FERC Thursday approved Iroquois Gas Transmission System LP’s request to use its existing import facilities at the United States-Canadian border to export gas to Canada in light of the growing supply of shale gas in the United States.
In its application Iroquois told the Federal Energy Regulatory Commission (FERC) that it believed with the anticipated development of shale gas production near its interstate pipeline, additional supplies of gas would likely enter its system in the foreseeable future, thus expanding the opportunities for export to Canadian markets.
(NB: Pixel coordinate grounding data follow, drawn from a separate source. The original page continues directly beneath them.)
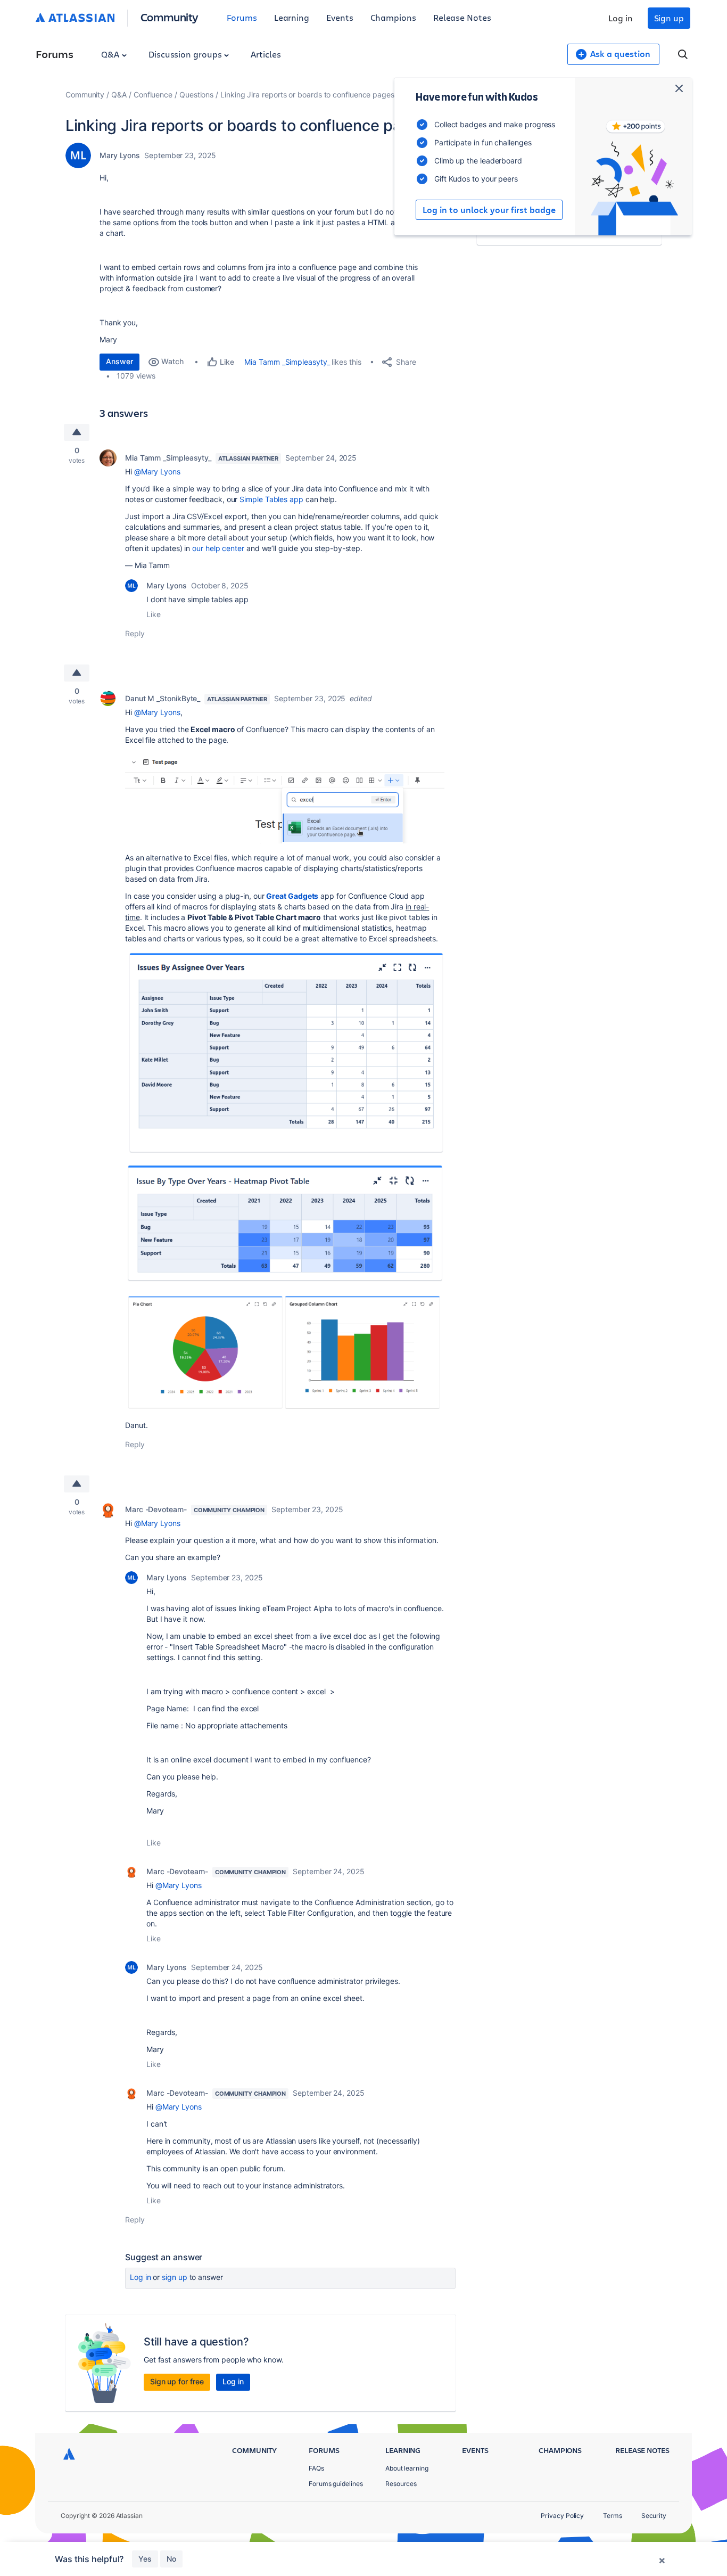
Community (170, 16)
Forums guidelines (336, 2484)
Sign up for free (177, 2381)
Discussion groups (186, 54)
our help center (218, 548)
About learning (406, 2468)
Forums (242, 17)
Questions (196, 94)
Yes (145, 2558)
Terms (612, 2516)
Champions (393, 17)
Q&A (111, 54)
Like (153, 614)
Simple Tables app (271, 499)
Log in (620, 17)
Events (339, 17)
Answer (119, 361)
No (171, 2558)
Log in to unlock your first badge (489, 210)
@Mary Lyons (157, 471)
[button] (284, 797)
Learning (291, 17)
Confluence (153, 94)
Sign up (669, 17)
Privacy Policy (562, 2516)
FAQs (316, 2468)
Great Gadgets (292, 895)
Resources (401, 2484)
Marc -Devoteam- (156, 1509)
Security (653, 2516)
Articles (265, 54)
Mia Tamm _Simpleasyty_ (286, 361)
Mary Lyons (120, 155)
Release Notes (462, 17)
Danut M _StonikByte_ (162, 698)
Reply (135, 633)
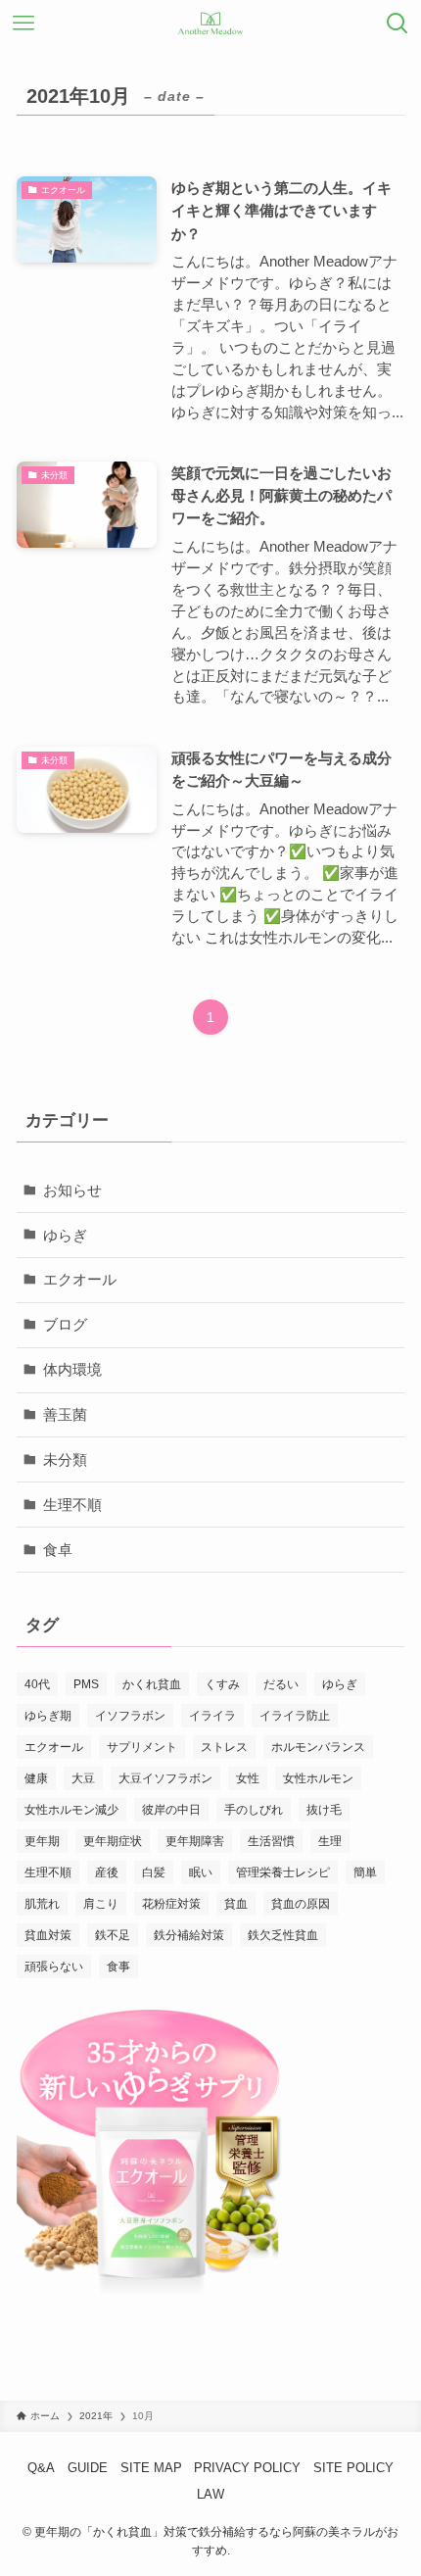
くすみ (222, 1684)
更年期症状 (112, 1841)
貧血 (236, 1904)
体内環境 (72, 1369)
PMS (86, 1684)
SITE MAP (151, 2467)
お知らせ (72, 1190)
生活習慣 (271, 1841)
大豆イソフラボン (165, 1778)
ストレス (224, 1747)
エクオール (80, 1279)
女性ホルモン (318, 1778)
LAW (210, 2494)
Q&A (41, 2467)
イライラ (212, 1716)
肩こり (100, 1904)
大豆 (83, 1778)
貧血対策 (47, 1935)
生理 (330, 1841)
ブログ (65, 1324)
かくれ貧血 (151, 1684)
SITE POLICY (353, 2467)
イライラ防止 (294, 1716)
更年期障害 (194, 1841)
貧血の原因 (300, 1904)
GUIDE (88, 2467)
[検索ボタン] (397, 23)
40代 (37, 1684)
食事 (118, 1966)
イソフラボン (130, 1716)
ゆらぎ (65, 1235)
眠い (200, 1872)
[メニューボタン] (23, 23)
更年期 (42, 1841)
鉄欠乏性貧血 (283, 1935)
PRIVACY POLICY (247, 2467)
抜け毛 (324, 1810)
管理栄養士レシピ (283, 1872)
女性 (247, 1778)
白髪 (153, 1872)
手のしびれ (253, 1810)
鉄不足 (112, 1935)
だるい (281, 1684)
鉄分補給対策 (189, 1935)
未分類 (65, 1459)
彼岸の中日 (171, 1810)
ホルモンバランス (318, 1747)
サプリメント (142, 1747)
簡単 (365, 1872)
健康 (36, 1778)
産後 (106, 1872)
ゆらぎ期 (47, 1716)
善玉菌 (65, 1414)
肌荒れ (42, 1904)
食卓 (57, 1549)
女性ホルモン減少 (71, 1810)
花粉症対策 (171, 1904)
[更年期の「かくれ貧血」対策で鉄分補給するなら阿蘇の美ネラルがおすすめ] (211, 23)
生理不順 (72, 1504)
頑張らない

Iroquois won’t have to build new facilities to export the gas. It has recently established facilities at its interconnection with Algonquin Gas Transmission at Brookfield, CT, to carry exports. “Now that Iroquois has established its interconnection with Algonquin for the receipt of natural gas…the opportunity exists for Iroquois not only to transport gas from Waddington [NY] to points south on its pipeline system, but also to transport gas received at Brookfield…to points north” in Canada, Iroquois said in its proposal [CP10-422].
Iroquois received its original presidential permit to import gas in 1990. At the time Iroquois was constructed for the purpose of transporting Canadian gas to Northeast U.S. markets.
But now with its interconnection with Algonquin, Iroquois can physically receive and export U.S. gas to the Canadian market.
The Iroquois pipeline is owned by a limited partnership that is composed of five U.S. and Canadian energy companies. The pipeline extends from the New York-Canadian border near Iroquois, ON, at Waddington, through western Connecticut to its terminus in Commack, NY, and from Huntington to the Bronx.
Iroquois is not the only pipeline looking to export to Canada due to the bountiful supply of U.S. shale gas. Currently in the works is the Northern Access expansion of National Fuel Gas Supply, which will transport 320 MMcf/d of Marcellus Shale gas to connections with TransCanada Pipe Line near Lewiston, NY (see Daily GPI, April 29). Statoil has signed on for 100% of the capacity on the line, which is targeted for completion in June 2012. The project involves changes to the jointly owned Niagara Spur & Loop Line operated by Tennessee Gas Pipeline.
By 2020 estimates are the Marcellus shale could be producing between 10-20 Bcf/d, Greg Maliken of National Fuel Gas Co. said at the Eastern Oil & Gas Conference and Trade show. “Marcellus has changed everything,” he added.